Stored entries:
┌──

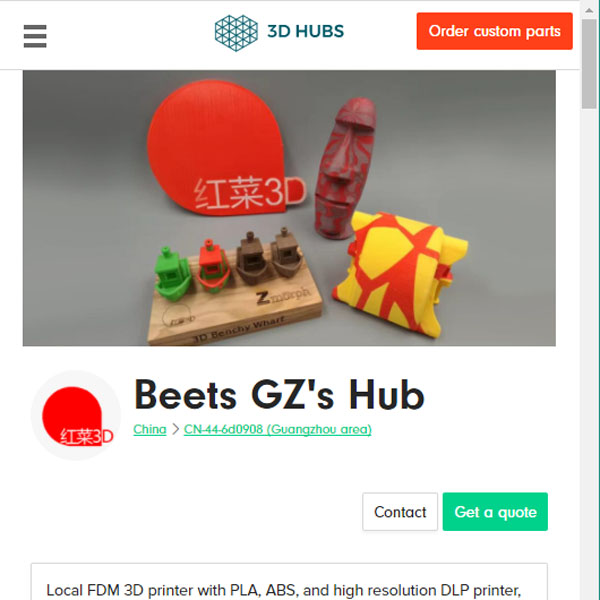
Task: Open the hamburger navigation menu
Action: pos(35,36)
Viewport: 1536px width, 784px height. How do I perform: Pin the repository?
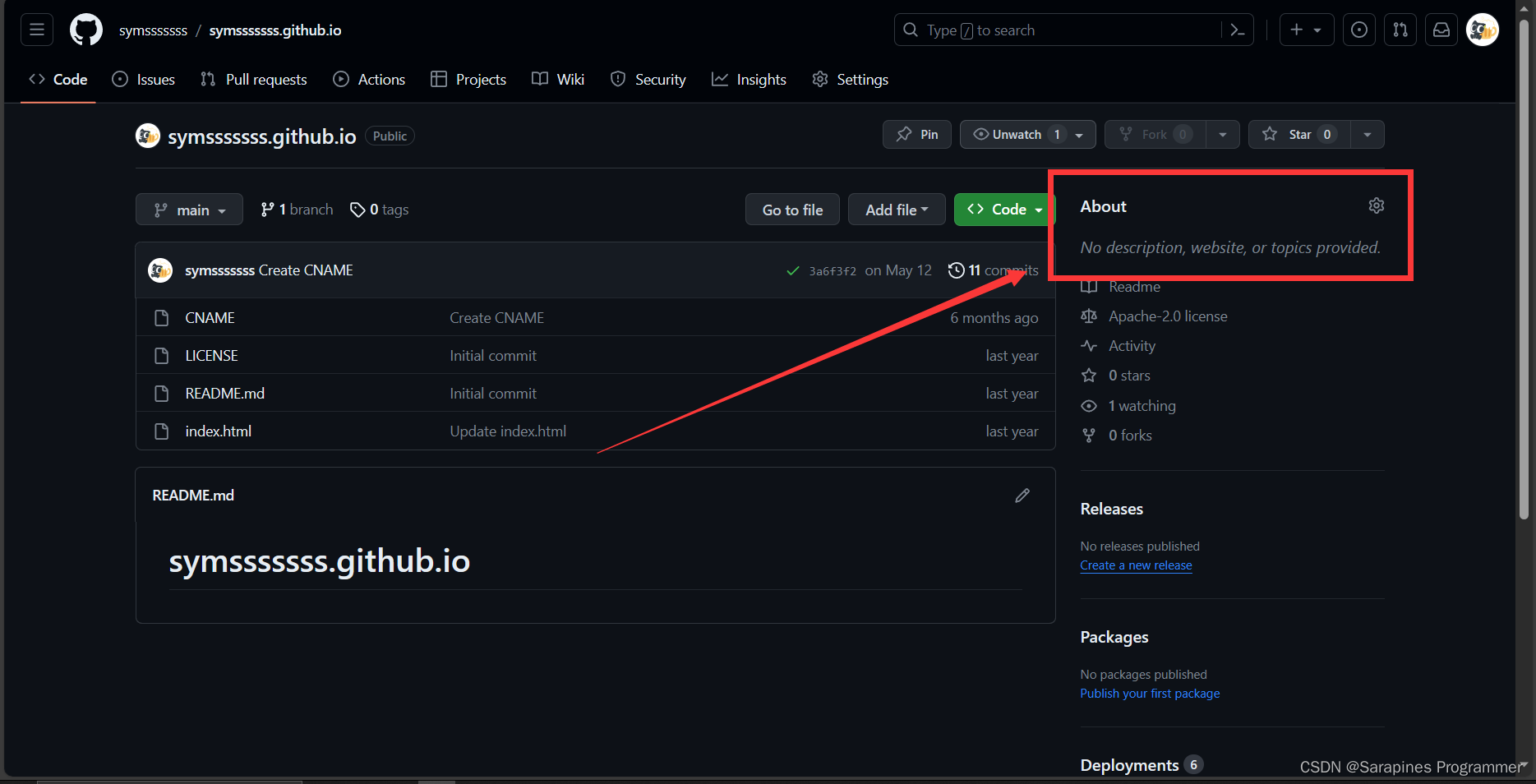916,134
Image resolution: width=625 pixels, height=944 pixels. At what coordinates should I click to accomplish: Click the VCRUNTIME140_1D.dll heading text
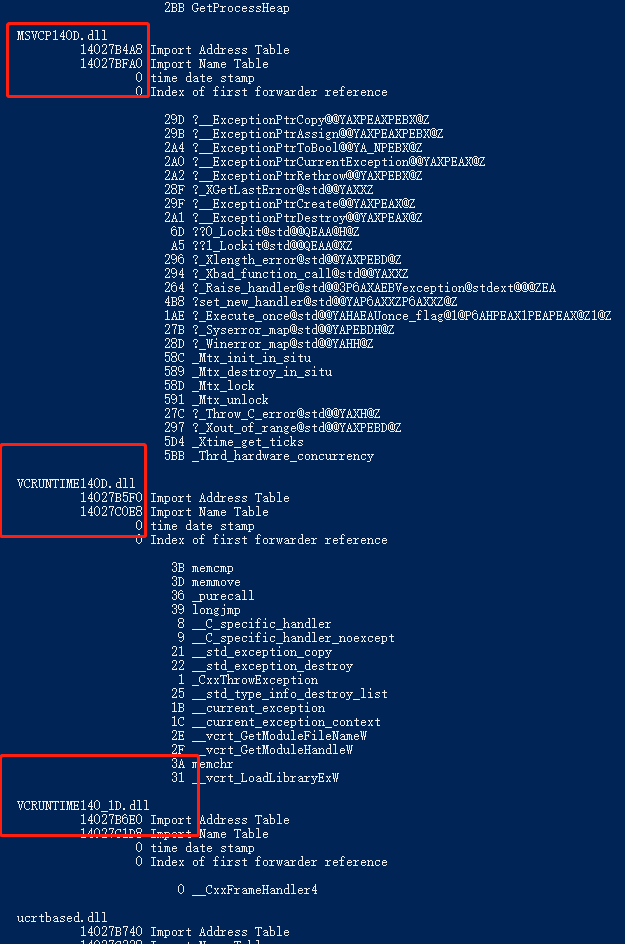point(83,806)
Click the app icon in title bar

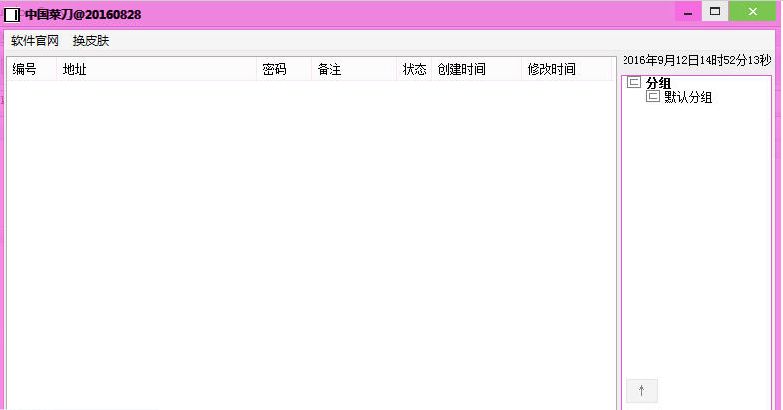tap(12, 14)
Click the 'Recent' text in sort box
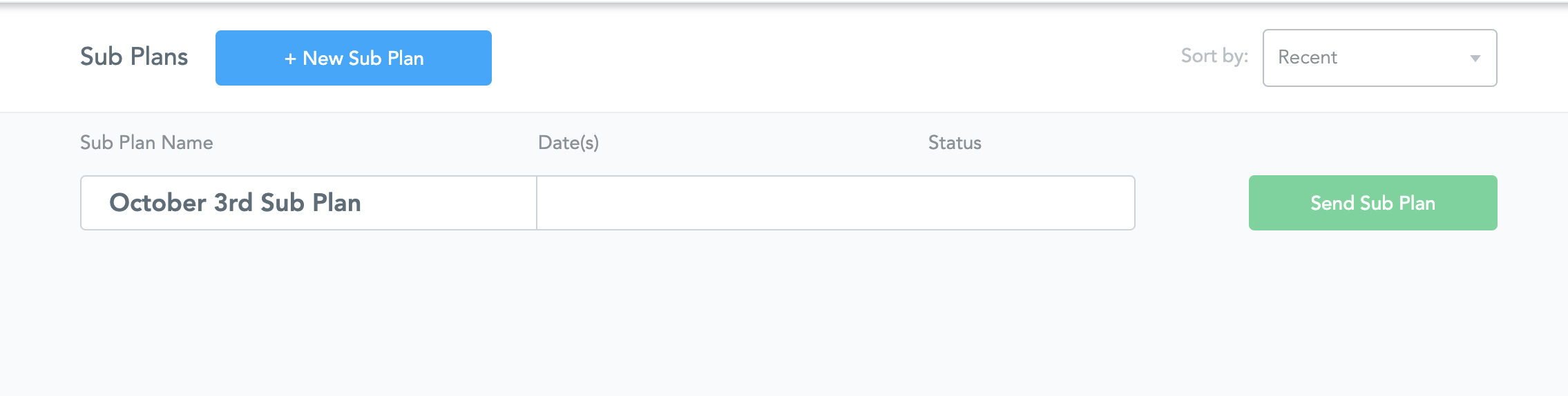 click(1307, 57)
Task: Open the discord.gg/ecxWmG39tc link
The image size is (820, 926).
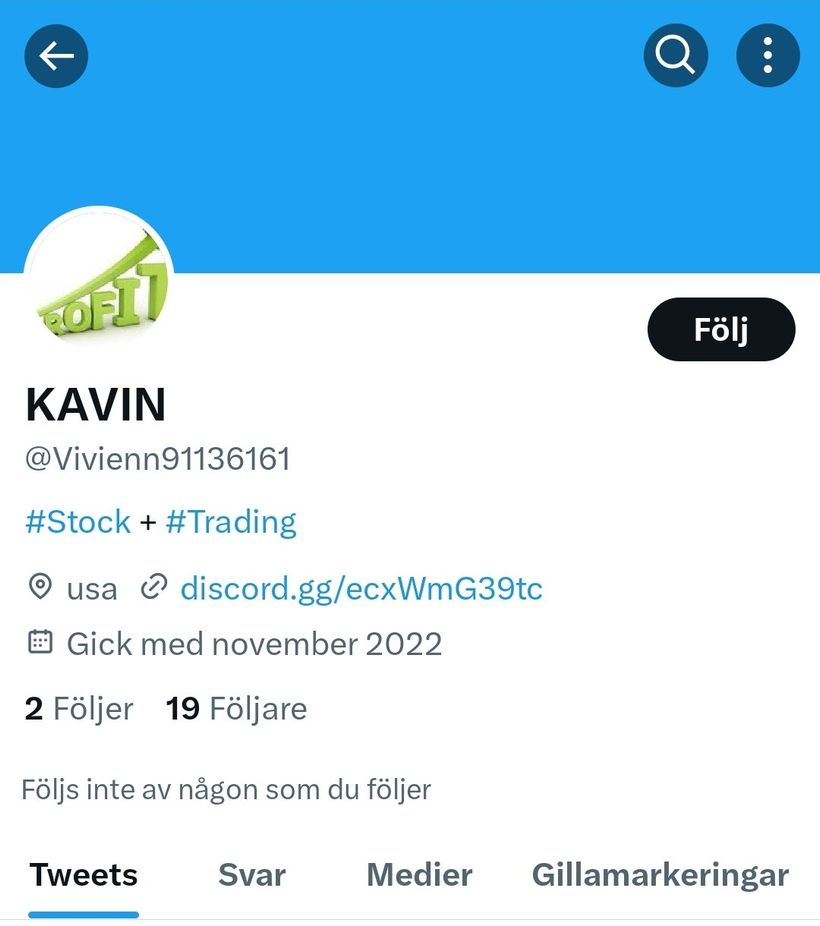Action: 361,588
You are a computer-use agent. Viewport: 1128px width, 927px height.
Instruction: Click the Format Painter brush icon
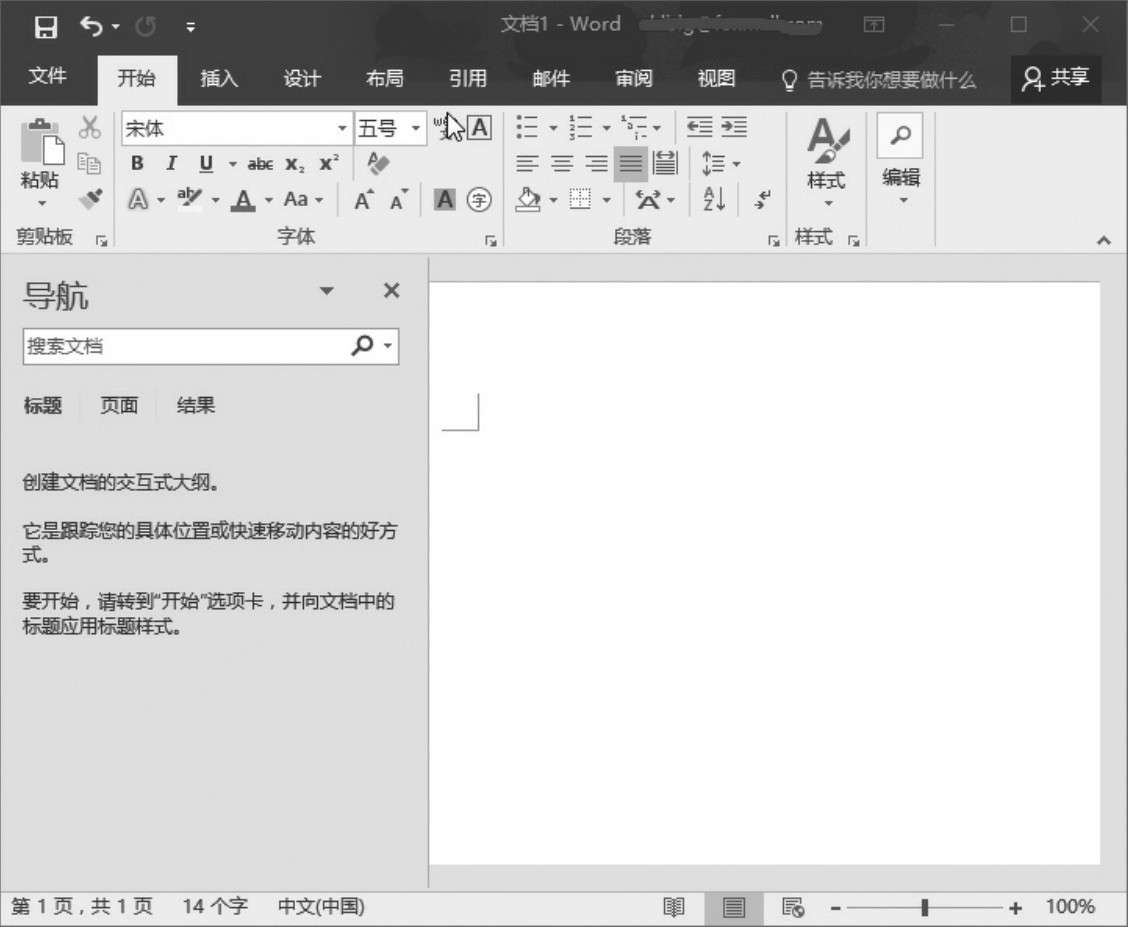pyautogui.click(x=91, y=198)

└──

• [Given exercise]:
Please pull out every line of the entries above that contains the string "width", and list each one in full.

• [Correct response]:
Viewport: 1536px width, 784px height. How do I perform: Pin the repository?
Image resolution: width=625 pixels, height=944 pixels. At what coordinates should I click to accomplish: Click the VCRUNTIME140_1D.dll heading text
You are a computer-use agent. Viewport: 1128px width, 927px height.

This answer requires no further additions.